Quelques jours passent (lire : le 1er décembre) et VW propose, par l’entremise du Premier ministre Verhoftsadt, de garantir 3.000 emplois, d’une part par la production de l’Audi A1 à Forest à partir de 2009 et, d’autre part, apprendra-t-on plus tard, grâce à quelques "idées concrètes pour la phase transitoire", dixit M. Steingraber, directeur de l’usine belge. Naturellement, il y a un prix à payer. La condition mise à ce "plan de relance", outre un apport substantiel de l’Etat belge (nouvelles réductions de cotisations patronales), est que les travailleurs doivent s’aligner sur les coûts salariaux de l’usine de Mosel (ex-RDA...), qui pèsent... 20% moins lourd. Le tout via un passage de 35 à 38 heures/semaine sans compensation salariale et une "modification de l’organisation générale du travail". Traduction : flexibilité à outrance. Pour résumer, les ouvriers "chanceux" de Forest (car 2.200 d’entre eux resteront sur le carreau) devront produire plus pour moins cher et, selon Guy Verhofstadt, reprendre le travail au plus vite.

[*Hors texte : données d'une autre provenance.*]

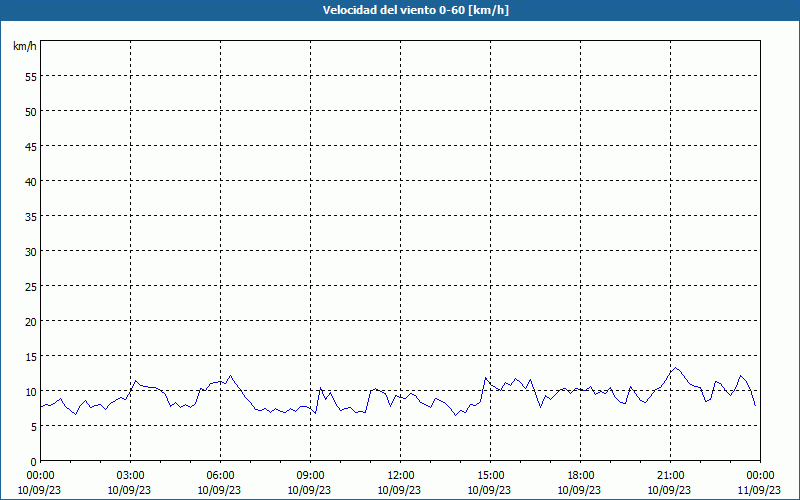This screenshot has width=800, height=500.
Task: Click the 30 value on the y-axis
Action: coord(30,251)
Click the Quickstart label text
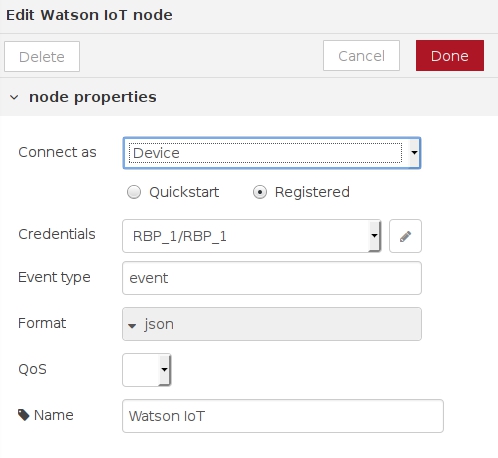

Tout cela a un air de déjà vu. Dans un passé récent, VW a en effet été confronté à des restructurations d’ampleur en Allemagne et, si les stratégies diffèrent dans la forme, elles ne le font guère sur le fond. En 2001, ainsi, la direction du géant allemand a créé la société "Auto 5000", une sorte de société dans la société permettant, par une nouvelle convention collective (sans heures supplémentaires, sans primes, etc.), d’embaucher à moindre coût. Combien moins ? Là, amusant : 20% moins... (Le nom de cette société clé sur porte est en soi tout un symbole : il s’agissait d’embaucher 5.000 travailleurs à l’usine de Wolfsburg en les payant 5000 Deutsche Mark (2500 euros) bruts par mois, d’où "Auto 5000".) Même chose plus près de nous, en septembre 2006, puisque c’est sous la menace de suppressions massives d’emplois que les syndicats allemands se verront obligés d’accepter l’allongement du temps de travail (de 28 à 33 heures/semaine) sans augmentation salariale dans toutes les usines ouest-allemandes du constructeur automobile. Chaque fois donc, grand prince, la direction du groupe laisse "le choix" au travailleur : soit travailler plus pour moins cher, soit se retrouver à la rue.
Tout bien considéré, il n’est pas interdit de s’interroger : la suppression des 4.000 emplois n’était-elle pas, en réalité, un "effet d’annonce", un chantage déguisé ayant pour seul but d’y diminuer les coûts de production ? L’histoire nous le dira. Peut-être.